Most players recover fairly swiftly from concussion, but about 20 percent of patients find that symptoms linger. Identifying those patients should help them get better treatment. “This method—collecting fine-grained data from individuals as they go about their day—has the promise of linking individual patients to treatments that are most likely to benefit them,” she says. “Gathering this kind of data brings things into focus.”

Dr. Rabinowitz agrees that this is an exciting time in the field. “There are a lot of different tech modalities out there for neurorehabilitation. One constraint has been that it’s hard and costly to deliver services in house—treatments like VR and iPhone apps are cheap and patients can do them at home. With a smartphone app, we can get more precise assessment—people always have their phone with them. We could even deliver treatment for problems like depression and anxiety that are associated with TBI. That’s literally moving treatment to a person’s pocket.”


Shailesh Kantak PhD, PT

Shailesh Kantak PhD, PT, Director of MRRI’s Neuroplasticity and Motor Behavior Laboratory, is looking at the ways in which different technologies can help stroke patients, both by measuring neurological damage and helping patients regain function. In one of his projects, Dr. Kantak is using virtual reality to tweak a stroke patient’s perception of his or her own movement. Using a VR environment, a patient is asked to do various tasks that involve both arms, and visual feedback about how the affected body part is moving (that is, their “avatar’s” body part) may be shifted, depending on the patient’s needs.

“Using VR, the movement of the weaker hand can be augmented or reduced,” says Dr. Kantak. “If I’m moving a virtual tray, for example, my left hand may be lagging behind. The feedback can be manipulated, so that now I am forced to actually change, very implicitly, this mapping of what I’m doing and the feedback I’m getting.” It’s a form of learning that’s well below the level of conscious thought, but is proving to be an effective way of helping stoke patients regain function of the affected side.

Dr. Kantak is also looking at ways in which noninvasive brain stimulation—like transcranial magnetic stimulation (TMS)—may be used to affect neural function in specific areas of the brain. “In patients with neurological disorders, neural connections aren’t working optimally,” he says. “One promising treatment approach stimulates the neurons that aren’t functioning well. We identify those areas, then use methods like TMS to augment or reduce the excitability of neurons. This has very specific effects on motor movement and behavior.”

Dr.

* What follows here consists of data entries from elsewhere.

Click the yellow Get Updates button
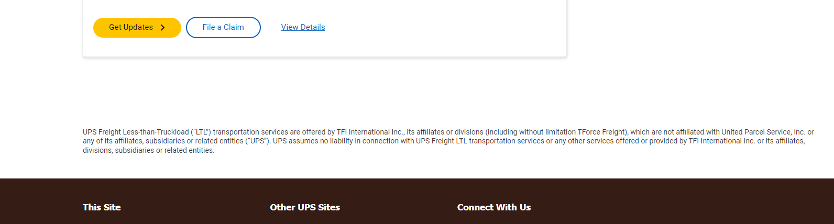 (x=137, y=28)
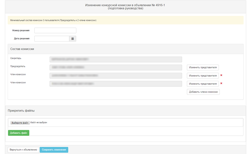Select the first Член комиссии name field
This screenshot has width=248, height=154.
[x=116, y=76]
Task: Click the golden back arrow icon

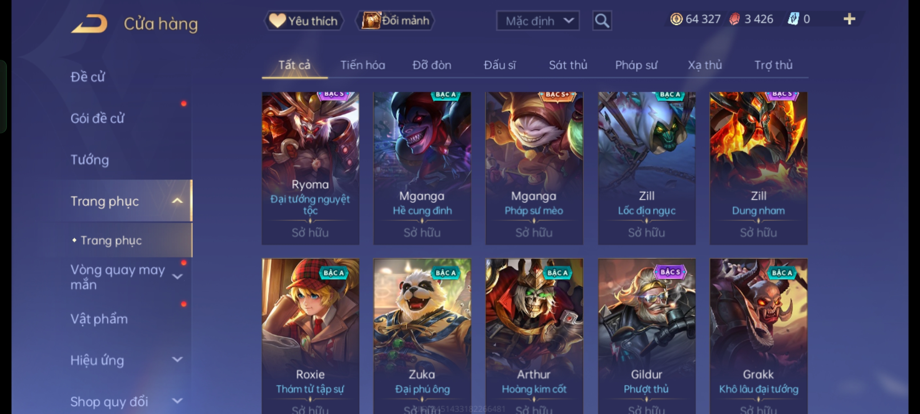Action: click(89, 24)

Kantak’s lab is also finishing up a study in which patients were taught a complex motor task, and activity in their primary motor cortices was measured as they learned. “We quantify changes in activity in the primary motor cortex when people learn a task,” says Dr. Kantak. “Some people show greater connectivity after learning, but mostly we see changes in the excitability of the neurons. There’s a lot of variability between people, and we want to understand these inter-individual effects.” Knowing how individual responses vary will help tailor treatments based on an individual’s likely response to them.

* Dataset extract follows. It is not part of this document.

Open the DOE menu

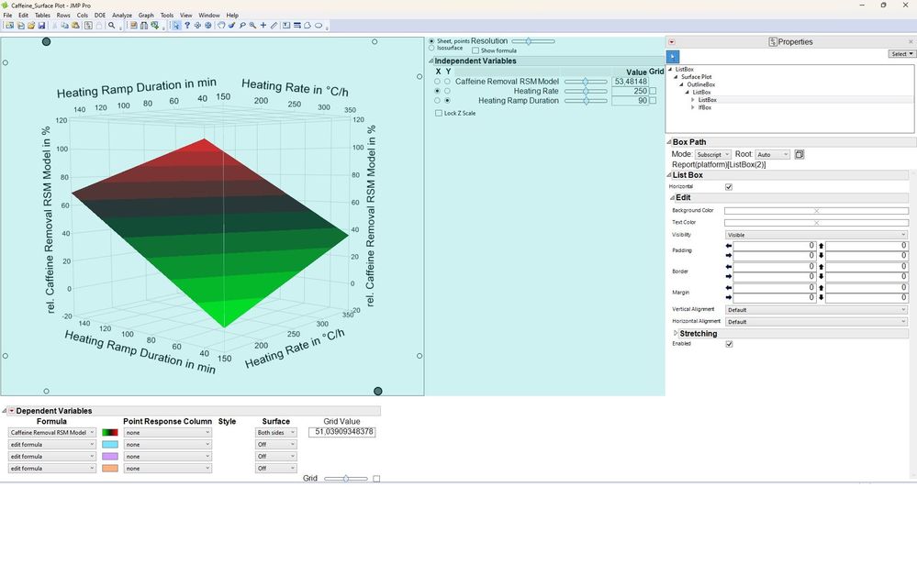[99, 16]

Like his colleagues, Dr. Kantak is excited about how technology has enhanced the field, and will continue to do so, bringing more refined, cheaper, and more portable treatment methods to patients who need them.

“MossRehab and MRRI are spearheading the integration of technology into neurorehabilitation, not only in research, but also in the clinic”, he says. “What makes us unique is that we don’t just take tech and put it in the clinic—it’s a staged approach. We use technology to understand mechanisms, such as which patients will benefit and why. That scientific approach is going to be really important for future clinical trials, and for eventual implementation into everyday clinical practice.”